Requirement —
Copy out each line of the data that holds the word "left".

########

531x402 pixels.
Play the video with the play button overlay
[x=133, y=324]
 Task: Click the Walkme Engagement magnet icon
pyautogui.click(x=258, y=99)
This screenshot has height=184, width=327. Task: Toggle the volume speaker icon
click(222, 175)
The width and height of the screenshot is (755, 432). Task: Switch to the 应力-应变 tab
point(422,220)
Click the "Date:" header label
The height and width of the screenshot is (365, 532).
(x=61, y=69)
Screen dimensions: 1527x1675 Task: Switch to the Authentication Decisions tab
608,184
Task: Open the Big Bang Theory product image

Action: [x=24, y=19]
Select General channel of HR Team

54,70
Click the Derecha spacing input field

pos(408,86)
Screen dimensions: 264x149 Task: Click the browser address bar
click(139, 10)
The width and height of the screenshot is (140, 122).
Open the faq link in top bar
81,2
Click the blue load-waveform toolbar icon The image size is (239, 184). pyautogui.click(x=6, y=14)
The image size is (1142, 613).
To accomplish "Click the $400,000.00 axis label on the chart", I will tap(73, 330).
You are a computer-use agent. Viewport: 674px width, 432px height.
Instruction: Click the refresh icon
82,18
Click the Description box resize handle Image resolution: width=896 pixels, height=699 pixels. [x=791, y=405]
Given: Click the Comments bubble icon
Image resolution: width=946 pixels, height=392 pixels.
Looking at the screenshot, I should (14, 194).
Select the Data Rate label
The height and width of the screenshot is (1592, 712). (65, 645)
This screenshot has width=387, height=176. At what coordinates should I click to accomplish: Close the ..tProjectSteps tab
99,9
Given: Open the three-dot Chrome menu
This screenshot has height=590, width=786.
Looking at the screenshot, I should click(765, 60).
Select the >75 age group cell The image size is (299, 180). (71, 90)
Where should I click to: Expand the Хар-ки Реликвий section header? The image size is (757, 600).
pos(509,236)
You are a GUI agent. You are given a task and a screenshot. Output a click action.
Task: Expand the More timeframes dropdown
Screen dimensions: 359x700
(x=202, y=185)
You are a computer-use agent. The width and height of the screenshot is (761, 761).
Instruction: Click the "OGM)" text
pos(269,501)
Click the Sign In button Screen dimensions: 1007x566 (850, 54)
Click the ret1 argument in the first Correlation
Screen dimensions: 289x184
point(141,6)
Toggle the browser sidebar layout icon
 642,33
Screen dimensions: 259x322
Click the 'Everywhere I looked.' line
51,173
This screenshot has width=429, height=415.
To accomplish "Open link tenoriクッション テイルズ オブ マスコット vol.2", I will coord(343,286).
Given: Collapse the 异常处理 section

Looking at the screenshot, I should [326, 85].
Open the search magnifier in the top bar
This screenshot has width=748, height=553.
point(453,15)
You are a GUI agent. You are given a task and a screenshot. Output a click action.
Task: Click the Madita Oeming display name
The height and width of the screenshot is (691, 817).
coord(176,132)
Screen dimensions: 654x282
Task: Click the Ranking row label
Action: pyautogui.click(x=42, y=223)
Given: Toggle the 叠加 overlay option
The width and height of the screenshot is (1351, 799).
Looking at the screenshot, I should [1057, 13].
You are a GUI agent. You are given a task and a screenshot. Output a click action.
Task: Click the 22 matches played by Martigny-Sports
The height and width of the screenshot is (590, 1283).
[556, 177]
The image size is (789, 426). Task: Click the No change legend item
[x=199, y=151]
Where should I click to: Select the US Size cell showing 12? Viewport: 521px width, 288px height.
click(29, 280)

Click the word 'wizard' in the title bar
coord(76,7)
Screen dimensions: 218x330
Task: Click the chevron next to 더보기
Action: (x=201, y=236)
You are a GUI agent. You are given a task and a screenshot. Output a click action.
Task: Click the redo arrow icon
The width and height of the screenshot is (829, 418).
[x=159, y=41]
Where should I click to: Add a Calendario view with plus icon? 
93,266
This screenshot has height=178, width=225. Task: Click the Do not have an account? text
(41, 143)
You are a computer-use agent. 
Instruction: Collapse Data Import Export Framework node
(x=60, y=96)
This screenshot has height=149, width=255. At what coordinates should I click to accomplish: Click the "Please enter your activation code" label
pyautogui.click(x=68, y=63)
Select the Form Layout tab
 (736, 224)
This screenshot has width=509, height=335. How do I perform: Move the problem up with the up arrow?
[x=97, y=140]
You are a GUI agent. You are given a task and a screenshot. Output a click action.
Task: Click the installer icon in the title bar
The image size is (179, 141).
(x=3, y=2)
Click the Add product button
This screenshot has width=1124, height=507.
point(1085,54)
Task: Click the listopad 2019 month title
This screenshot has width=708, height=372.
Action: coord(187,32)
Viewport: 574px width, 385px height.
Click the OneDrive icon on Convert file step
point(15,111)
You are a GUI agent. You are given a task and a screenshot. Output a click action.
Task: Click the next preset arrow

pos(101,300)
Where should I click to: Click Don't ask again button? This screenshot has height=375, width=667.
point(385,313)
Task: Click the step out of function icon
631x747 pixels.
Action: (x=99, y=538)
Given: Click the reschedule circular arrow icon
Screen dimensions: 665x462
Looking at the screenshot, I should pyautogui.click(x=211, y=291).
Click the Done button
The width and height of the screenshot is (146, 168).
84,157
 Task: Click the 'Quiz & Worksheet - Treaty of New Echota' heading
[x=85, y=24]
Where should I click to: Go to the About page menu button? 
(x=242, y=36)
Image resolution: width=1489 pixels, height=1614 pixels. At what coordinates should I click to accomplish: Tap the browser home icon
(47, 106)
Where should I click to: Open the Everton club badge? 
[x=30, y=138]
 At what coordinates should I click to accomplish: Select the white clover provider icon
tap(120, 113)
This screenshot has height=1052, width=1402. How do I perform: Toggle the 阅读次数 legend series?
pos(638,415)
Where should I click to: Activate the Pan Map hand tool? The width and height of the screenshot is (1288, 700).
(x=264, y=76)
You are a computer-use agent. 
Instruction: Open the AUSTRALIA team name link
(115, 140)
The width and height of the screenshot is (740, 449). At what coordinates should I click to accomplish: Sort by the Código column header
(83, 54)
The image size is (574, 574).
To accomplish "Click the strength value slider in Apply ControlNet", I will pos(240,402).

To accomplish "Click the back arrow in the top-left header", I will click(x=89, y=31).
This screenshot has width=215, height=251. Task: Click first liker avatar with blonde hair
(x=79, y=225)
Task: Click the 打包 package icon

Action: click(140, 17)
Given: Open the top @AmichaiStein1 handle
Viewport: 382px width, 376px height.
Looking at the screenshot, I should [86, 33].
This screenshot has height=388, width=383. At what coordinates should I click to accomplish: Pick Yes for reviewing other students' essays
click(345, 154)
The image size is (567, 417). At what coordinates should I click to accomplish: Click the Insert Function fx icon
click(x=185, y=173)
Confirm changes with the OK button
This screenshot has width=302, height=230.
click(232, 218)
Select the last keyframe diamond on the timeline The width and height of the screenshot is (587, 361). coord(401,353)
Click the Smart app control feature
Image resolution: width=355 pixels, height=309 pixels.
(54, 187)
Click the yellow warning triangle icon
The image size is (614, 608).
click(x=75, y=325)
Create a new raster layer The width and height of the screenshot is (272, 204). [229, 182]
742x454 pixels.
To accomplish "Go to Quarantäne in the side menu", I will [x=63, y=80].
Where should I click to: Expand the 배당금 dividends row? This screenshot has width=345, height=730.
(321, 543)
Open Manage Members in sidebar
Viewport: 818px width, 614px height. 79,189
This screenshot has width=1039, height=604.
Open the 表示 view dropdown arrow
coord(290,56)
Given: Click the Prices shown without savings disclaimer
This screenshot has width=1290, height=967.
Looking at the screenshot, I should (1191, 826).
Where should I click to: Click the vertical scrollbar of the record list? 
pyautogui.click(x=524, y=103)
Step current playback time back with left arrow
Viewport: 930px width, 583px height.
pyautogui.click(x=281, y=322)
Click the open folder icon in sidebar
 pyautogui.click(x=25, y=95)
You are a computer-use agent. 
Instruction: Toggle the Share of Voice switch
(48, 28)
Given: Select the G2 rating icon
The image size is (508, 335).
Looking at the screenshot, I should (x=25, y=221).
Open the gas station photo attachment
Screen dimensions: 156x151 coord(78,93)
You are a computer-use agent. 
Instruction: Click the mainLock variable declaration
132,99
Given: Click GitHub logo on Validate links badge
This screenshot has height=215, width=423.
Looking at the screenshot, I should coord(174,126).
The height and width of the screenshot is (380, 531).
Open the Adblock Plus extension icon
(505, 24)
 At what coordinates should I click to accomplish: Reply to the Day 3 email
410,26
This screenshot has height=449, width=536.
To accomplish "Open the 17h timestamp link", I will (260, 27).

########

Response to this task —
To accomplish "Click the back arrow in the top-left header", I will click(x=89, y=31).
Step current playback time back with left arrow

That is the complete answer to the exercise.